■ **Required action**
For the entries below, print exactly the lines between the line holding "Instruction: Click the Select resource label" and the line holding "Select the 2398", inclusive, and nothing else.

■ **Extracted material**
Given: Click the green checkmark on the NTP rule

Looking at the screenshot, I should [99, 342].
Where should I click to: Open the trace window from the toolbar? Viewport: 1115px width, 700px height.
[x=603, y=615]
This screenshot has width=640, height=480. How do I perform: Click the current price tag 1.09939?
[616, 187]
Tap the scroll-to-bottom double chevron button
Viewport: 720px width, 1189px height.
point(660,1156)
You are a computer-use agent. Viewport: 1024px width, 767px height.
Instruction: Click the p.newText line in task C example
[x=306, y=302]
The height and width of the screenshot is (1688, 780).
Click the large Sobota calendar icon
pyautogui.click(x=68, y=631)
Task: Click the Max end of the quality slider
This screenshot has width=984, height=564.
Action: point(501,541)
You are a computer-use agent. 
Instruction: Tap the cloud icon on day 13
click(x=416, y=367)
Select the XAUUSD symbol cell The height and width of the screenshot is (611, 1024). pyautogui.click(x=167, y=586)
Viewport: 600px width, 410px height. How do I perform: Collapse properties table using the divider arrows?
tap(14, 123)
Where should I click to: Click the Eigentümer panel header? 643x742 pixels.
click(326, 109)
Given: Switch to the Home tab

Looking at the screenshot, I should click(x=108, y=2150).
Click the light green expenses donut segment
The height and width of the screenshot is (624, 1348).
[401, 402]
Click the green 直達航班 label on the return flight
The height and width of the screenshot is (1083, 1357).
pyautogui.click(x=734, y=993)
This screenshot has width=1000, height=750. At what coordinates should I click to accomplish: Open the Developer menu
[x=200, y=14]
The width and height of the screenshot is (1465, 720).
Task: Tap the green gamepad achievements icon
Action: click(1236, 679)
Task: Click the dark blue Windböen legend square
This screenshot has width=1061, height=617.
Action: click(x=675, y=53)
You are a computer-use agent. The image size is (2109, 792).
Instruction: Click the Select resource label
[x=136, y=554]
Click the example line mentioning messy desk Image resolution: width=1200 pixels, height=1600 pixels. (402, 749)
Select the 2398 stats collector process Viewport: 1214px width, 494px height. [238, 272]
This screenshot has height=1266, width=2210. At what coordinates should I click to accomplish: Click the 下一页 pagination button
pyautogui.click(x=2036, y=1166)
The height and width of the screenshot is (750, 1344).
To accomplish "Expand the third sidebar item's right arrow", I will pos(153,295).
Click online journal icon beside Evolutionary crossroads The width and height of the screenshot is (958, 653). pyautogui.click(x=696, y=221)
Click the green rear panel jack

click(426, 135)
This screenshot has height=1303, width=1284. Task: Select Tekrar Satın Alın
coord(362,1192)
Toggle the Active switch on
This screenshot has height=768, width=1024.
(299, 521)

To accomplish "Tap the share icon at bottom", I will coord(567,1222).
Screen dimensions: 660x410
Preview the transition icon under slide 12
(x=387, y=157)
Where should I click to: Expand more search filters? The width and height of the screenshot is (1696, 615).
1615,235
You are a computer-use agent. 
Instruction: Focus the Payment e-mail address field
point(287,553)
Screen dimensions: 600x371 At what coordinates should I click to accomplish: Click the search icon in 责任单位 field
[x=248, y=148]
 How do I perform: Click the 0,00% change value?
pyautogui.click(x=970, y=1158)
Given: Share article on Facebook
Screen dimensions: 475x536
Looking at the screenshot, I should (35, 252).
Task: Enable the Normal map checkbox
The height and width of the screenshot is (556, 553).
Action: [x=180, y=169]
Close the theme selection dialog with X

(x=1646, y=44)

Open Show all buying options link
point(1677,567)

■ **Result for this exercise**
Instruction: Click the Select resource label
[x=136, y=554]
Click the example line mentioning messy desk Image resolution: width=1200 pixels, height=1600 pixels. (402, 749)
Select the 2398 stats collector process Viewport: 1214px width, 494px height. [238, 272]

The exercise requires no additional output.